Ideally, questions about different religions, especially in relation to child-rearing practices, are best settled before marriage. However, that assumes a perfect world. Even if a couple started out with the same or similar faiths or none at all, people change. For example, one spouse may not have been actively practicing for years, but now they want to return to their faith roots. Or perhaps the husband or wife has decided they want to join a different denomination entirely. So, what should happen to the kids when spouses follow different faiths or have conflicting beliefs, or only one is actively religious? Does it mean a pitched battle or does it boil down to a simple coin toss?
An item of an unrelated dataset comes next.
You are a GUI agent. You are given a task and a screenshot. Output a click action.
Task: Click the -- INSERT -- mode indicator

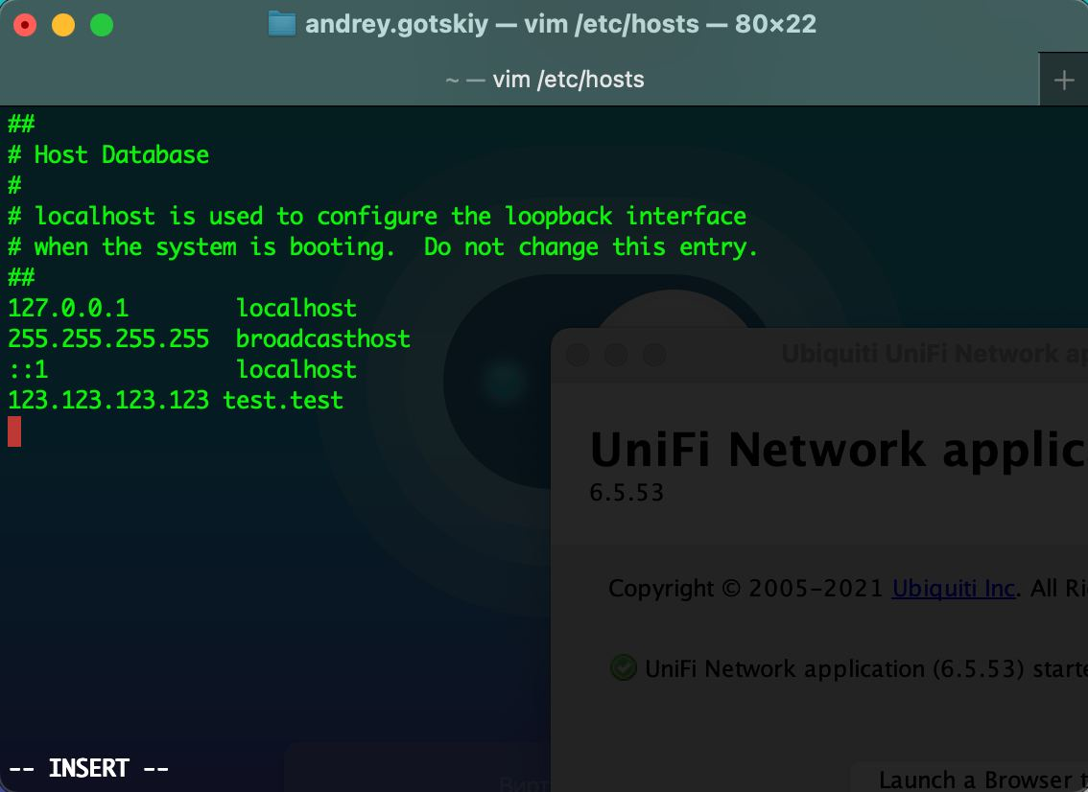click(x=89, y=769)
Neither, we hope. Certainly it’s a challenge, one that may be complicated by the input or influence of others, like clergy or other family members. It’s easy to get into a tug-of-war when it comes to little things in parenting, much less hot-button issues like religion. Many faiths recognize this inherent marital stressor and some encourage their followers not to be what they term unevenly yoked. But people join and leave faiths all the time. Even a couple who started out evenly yoked, so to speak, may find themselves on opposite ends of the spectrum one day. So the question is not how to avoid the issue, but how to deal with it if it happens.

In her interfaith parenting blog, Susan Katz Miller gives Ten Reasons to Teach Interfaith Children Both Religions. Among the positive reasons Katz offers is that children have the right to understand and appreciate both cultures and religions represented in their family tree, and that people who are religiously bi-literate (know the stories and rituals of two religions) tend to have a greater understanding of world politics, history, culture and literature. Perhaps the greatest reason of all, Katz points out, is that “As parents, we cannot ultimately control the religious identity of our children anyway. All adults can, and many do, switch religious affiliations in adulthood.”

Here are some options that interfaith parents can consider to resolve the issue:

  • Allow children to attend alternating religious events with each parent or other relatives.
  • Propose that the entire family rotates going to church, synagogue, mosque, temple or other faith-based events to feel and show family solidarity.
  • Agree with your spouse on the age when your children are permitted to choose which faith, if any, they wish to observe.

A final word of caution. If you’re a parent in an interfaith marriage, instead of going to the mat to win the right to teach the kids your faith alone, consider compromising. The risk is greater that an unpleasant memory of bickering parents may drive your kids away from religion completely. Remember that they can always choose their own religion or none at all when adults, so it makes sense to start out their journey of faith on a positive, peaceful path.